Akcea Therapeutics, a majority-owned affiliate of Ionis Pharmaceuticals, has signed an agreement to license investigative antisense therapy AKCEA-ANGPTL3-LRx to pharmaceutical company Pfizer.
Under the terms of the worldwide exclusive licensing agreement, Pfizer will pay an upfront license fee of $250m to Akcea and Ionis. The fee will be split equally between the two companies.
In return, Pfizer will receive the exclusive license for AKCEA-ANGPTL3-LRx, an investigational antisense therapy being developed to treat patients with certain cardiovascular and metabolic diseases.
The AKCEA-ANGPTL3-LRx will reduce the production of angiopoietin-like 3 (ANGPTL3) protein in the liver, a key regulator of triglycerides, cholesterol, glucose, and energy metabolism.
Pfizer said that the AKCEA-ANGPTL3-LRx is being evaluated in a Phase 2 study in patients with Type 2 diabetes, hypertriglyceridemia and non-alcoholic fatty liver disease (NAFLD).
Akcea interim CEO Damien McDevitt said: “AKCEA-ANGPTL3-LRx has the potential to treat people suffering from certain cardiovascular and metabolic diseases.
“Given the unmet medical need for this patient population and the broad market potential, we believe Pfizer’s expertise and breadth of experience in cardiovascular and metabolic diseases makes it well suited to accelerate clinical development of AKCEA-ANGPTL3-LRx, and to deliver it to patients in need of additional therapies for these life-threatening diseases.

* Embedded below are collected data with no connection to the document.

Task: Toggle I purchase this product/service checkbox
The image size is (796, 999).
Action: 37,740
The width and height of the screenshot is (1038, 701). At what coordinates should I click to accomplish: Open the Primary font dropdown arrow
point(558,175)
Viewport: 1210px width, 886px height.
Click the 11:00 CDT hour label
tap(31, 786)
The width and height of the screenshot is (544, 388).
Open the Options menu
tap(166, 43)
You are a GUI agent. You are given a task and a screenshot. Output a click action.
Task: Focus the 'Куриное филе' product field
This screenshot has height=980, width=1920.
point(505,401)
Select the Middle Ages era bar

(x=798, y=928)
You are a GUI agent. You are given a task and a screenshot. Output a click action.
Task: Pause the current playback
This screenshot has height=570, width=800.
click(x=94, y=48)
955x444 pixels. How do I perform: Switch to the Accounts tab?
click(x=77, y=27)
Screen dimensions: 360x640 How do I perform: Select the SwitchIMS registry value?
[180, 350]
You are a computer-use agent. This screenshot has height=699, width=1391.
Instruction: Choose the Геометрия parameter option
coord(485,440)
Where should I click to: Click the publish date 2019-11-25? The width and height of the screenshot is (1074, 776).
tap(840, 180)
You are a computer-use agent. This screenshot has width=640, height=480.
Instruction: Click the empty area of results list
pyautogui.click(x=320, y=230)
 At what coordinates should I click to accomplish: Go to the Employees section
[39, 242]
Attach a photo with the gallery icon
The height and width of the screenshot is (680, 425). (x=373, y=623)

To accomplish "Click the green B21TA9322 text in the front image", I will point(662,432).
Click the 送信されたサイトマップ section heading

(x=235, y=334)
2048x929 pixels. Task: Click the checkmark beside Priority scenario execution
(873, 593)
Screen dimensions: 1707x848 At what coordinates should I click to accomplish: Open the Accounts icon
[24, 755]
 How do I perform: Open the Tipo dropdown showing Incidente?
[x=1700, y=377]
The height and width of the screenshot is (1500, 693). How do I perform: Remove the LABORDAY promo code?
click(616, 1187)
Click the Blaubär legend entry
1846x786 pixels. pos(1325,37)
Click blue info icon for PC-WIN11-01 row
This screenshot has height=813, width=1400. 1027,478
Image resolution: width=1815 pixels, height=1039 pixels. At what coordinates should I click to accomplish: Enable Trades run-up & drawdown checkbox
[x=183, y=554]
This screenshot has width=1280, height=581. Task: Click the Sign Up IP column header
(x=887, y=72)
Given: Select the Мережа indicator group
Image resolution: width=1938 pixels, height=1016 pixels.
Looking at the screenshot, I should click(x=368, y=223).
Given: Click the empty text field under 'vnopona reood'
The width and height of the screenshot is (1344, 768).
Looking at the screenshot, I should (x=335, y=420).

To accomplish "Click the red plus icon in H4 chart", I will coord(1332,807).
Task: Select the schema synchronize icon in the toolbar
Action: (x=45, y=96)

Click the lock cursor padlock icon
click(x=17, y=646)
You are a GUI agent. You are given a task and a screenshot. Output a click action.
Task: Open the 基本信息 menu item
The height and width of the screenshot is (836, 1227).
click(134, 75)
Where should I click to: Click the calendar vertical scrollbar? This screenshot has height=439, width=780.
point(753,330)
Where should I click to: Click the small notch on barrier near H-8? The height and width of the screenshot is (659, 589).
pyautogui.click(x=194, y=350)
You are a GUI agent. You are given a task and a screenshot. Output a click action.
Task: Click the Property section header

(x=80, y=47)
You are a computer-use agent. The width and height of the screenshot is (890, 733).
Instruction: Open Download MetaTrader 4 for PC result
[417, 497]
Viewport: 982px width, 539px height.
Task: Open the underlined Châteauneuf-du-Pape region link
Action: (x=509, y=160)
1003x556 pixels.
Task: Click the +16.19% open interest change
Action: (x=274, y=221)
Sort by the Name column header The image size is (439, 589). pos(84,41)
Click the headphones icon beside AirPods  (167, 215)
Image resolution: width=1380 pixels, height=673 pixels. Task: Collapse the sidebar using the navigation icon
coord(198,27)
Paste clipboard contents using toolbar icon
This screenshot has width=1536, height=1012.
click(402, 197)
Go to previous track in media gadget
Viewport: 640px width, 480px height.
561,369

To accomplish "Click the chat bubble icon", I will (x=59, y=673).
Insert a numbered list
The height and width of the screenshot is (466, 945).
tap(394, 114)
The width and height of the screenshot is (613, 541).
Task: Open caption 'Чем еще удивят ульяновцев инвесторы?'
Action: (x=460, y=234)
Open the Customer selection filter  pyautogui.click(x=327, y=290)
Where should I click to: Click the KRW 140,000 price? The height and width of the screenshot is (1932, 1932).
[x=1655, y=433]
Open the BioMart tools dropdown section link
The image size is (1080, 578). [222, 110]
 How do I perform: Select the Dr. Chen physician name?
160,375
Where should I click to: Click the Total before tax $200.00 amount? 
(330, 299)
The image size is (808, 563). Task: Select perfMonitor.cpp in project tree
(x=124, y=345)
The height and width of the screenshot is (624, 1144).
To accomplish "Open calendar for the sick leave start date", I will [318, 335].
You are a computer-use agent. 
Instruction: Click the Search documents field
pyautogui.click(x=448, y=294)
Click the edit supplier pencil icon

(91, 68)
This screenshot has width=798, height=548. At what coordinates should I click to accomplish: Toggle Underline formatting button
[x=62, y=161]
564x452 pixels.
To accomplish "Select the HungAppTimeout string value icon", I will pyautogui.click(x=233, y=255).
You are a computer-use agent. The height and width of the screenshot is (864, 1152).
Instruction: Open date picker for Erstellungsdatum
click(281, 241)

As per the deal, Akcea and Ionis will be eligible to receive development, regulatory and sales milestone payments of up to $1.3bn as well as tiered, double-digit royalties on annual global net sales following AKCEA-ANGPTL3-LRx’s marketing approval.
Pfizer worldwide research & development and medical chief scientific officer and president Mikael Dolsten said: “Pfizer is committed to delivering breakthrough medicines to patients with unmet medical needs.
“AKCEA-ANGPTL3-LRx is a novel therapy that will complement our clinical mid-stage internal medicine pipeline, and we believe that our deep expertise in cardiovascular and metabolic diseases will help allow this program to reach its maximum potential for patients.”
The deal is subject to clearance under the Hart-Scott Rodino Antitrust Improvements Act and other customary closing conditions.